Mr Dayal and his collegue Iqbal Mistri (craftsman) say this is the first time they have worked on a bell of this size.
"When you work on a bell of this size, the difficulty levels increase manifold," Mr Dayal, 50, a fourth-generation bell maker, says. "It's really hard to ensure you don''t make a single mistake in the months-long process."
"What excited us was that we were making it for the Ram temple, but fear of failure also remained at the back of our mind," he says.
"Success in such tasks is by no means guaranteed. The whole effort goes to waste even if there is a delay of five seconds in pouring the molten metal into the mold," according to Mr Mistri.
"What's unique about it is that it is just one piece, from top to bottom. It doesn't have multiple pieces welded together. This is what made the task much more difficult," the 56-year-old says, revelling in his achievement.
The bell is not just brass, but made of "ashtadhatu", a combination of eight metals -- gold, silver, copper, zinc, lead, tin, iron and mercury.
"This piece, which is one of the largest bells in India, will be donated to the Ram temple," says Vikas Mittal, the chairman of Jalesar municipal council in Etah district and the owner of the workshop where the bell has been manufactured.
The Mittals got the order to prepare a 2,100-kg bell from the Nirmohi Akhara -- a litigant in the Ayodhya title dispute -- immediately after the matter was decided last November, paving way for the construction of the temple.
"We believe there is some divine reason that this work came to us. So, we decided why don't we donate it to the temple," says Aaditya Mittal, the chairman's brother, adding that it cost them Rs 21 lakh.
From initial planning to design finalisation to manufacturing, the entire process took around four months. "A final touch is needed before it is on its way to Ayodhya," Shubham Mittal from the family says.
The casting of a bell involves multiple, lengthy steps -- determining the shape and measurement painstakingly, cutting out wooden templates to make the mold, preparing metal, tuning, grinding, and fitting the clapper.
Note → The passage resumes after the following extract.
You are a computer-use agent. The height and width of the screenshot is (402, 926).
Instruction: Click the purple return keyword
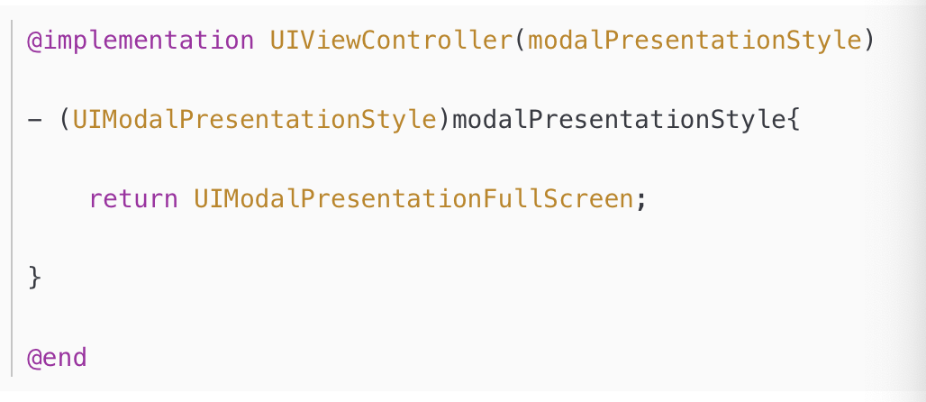(x=133, y=198)
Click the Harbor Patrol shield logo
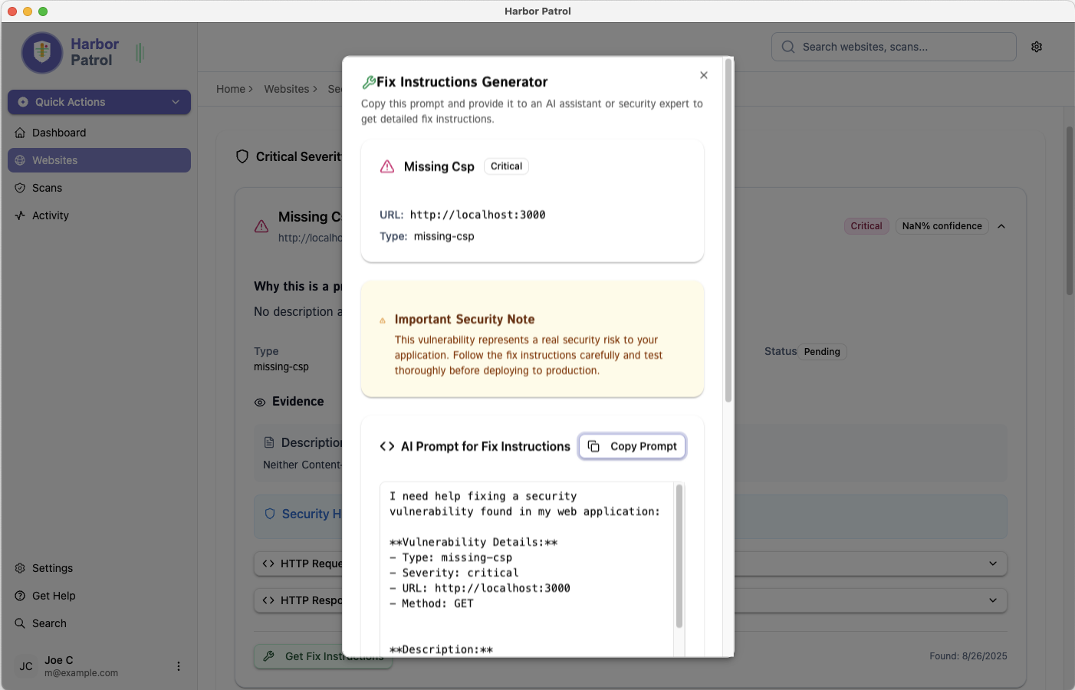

A crane was used to pour the alloy into the mold.
A team of around 25 workers, Hindus and Muslims both, worked for a month, eight hours a day, to make what could be "among the largest bells" in the country.
Before this, Mr Dayal had cast a 101-kg bell that is being used at the Kedarnath temple in Uttarakhand.
"This is the largest and the heaviest bell we have worked on so far. We had also cast a 1,000-kg bell for Mahakaleshwar Temple in Ujjain," he says, as he prepared material to cast a regular six-inch bell used in temples and schools.
The Mittals had also presented a 51-kg bell to Yogi Adityanath, when he came to Etah to address his first public meeting after becoming the chief minister, according to the family.
Jalesar's brass craft has also earned it benefits under the Adityanath government's "one district-one product" scheme.
It aims to encourage indigenous and specialised products and crafts in the state that are found nowhere else -- like the ancient and nutritious ''kala namak'' rice, wheat-stalk craft, and chikankari and zari-zardozi work on clothes.